His most recent projects include music for the short films “Dirt Nap” and “Stuicide.” It’s a competitive business and a continual challenge.
But Landeros wanted a different kind of challenge and decided to walk across America. He started his quest to raise $1 million for St. Jude’s with his feet instead of his talent on May 7.
“I expect to reach Maine in October,” he said. It will be winter by the end of his coast-to-coast stroll, and Landeros notes that somewhere along the way he’ll need to pick up winter clothing that would be useless dead weight now.
As well as the heat, Landeros also has had some bad experiences with the desert winds and the poor opinion those dry gusts have of tents and their stakes in sandy soil, but the blast-furnace challenges nature has thrown at him are being balanced by the warm hearts of the people he’s met. Motorists stop along the way to learn what he’s doing. Some want to contribute to his journey; some are lost themselves and are just asking directions.
In Moapa, he met several people who helped him find water, food, a better walking route and were generally more friendly than a Los Angles denizen is accustomed to.
In urban areas, he doesn’t need to camp.

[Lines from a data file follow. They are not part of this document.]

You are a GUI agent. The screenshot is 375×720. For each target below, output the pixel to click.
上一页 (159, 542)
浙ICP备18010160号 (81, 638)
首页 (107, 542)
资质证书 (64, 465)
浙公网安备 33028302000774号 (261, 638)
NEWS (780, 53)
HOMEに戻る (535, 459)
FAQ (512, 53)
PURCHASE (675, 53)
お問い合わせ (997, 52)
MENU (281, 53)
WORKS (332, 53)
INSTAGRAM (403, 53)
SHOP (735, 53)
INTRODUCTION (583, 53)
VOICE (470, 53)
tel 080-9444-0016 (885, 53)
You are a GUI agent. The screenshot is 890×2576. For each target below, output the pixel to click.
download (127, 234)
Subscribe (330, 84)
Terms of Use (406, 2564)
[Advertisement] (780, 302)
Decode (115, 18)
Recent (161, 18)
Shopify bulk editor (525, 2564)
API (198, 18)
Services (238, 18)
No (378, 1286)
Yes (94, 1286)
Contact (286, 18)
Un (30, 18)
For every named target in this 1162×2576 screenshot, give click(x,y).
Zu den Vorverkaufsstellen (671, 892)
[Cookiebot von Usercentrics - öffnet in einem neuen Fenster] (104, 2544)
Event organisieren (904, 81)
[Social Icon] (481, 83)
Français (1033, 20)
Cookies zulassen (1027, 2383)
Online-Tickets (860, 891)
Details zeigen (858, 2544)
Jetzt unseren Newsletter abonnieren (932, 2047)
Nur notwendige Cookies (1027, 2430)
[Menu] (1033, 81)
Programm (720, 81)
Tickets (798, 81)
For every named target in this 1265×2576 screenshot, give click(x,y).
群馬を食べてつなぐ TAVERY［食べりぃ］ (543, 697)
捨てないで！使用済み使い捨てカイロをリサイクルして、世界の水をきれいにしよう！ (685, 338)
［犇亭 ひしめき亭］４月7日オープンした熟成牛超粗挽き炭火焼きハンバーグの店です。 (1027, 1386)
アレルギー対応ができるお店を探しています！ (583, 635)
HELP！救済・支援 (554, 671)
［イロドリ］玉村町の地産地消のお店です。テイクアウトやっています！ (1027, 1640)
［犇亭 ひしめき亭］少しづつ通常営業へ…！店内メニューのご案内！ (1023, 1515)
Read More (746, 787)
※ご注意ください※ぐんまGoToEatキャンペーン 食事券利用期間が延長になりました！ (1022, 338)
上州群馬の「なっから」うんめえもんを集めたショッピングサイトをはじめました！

He’s a “couch surfer.”
Couch surfing is a service provided by a San Francisco-based company that has more than 4 million profiles listed in 246 countries. You register as a host or traveler, and it gives people an opportunity to stay short-term in a welcome home where the traveler can get a shower, wash some clothes, catch up on social media or eat a meal at a table. Don’t worry, there is screening for members; it’s not totally like picking up hitchhikers.
But there won’t be many couches for Landeros to surf on between here and his next scheduled stop in St. George, Utah. A driver would cover the 38 miles to St. George in less than an hour via Interstate15. But Landeros will be pushing that cart 45.9 miles up Old Highway 91. Google maps says that’s a 15-hour walk; but Google doesn’t compute in pushing a heavily laden cart.
Landeros says he no longer trusts the web-based mapping systems after he was mislead a couple of times and got lost. Now he depends on old-tech atlases and road maps.
That’s good. Because if he had requested walking directions from Santa Monica to Maine, he would have discovered a message that says, “Walking directions could not be found between these locations.”
But maybe it should have just said, “Kids, don’t try this at home.”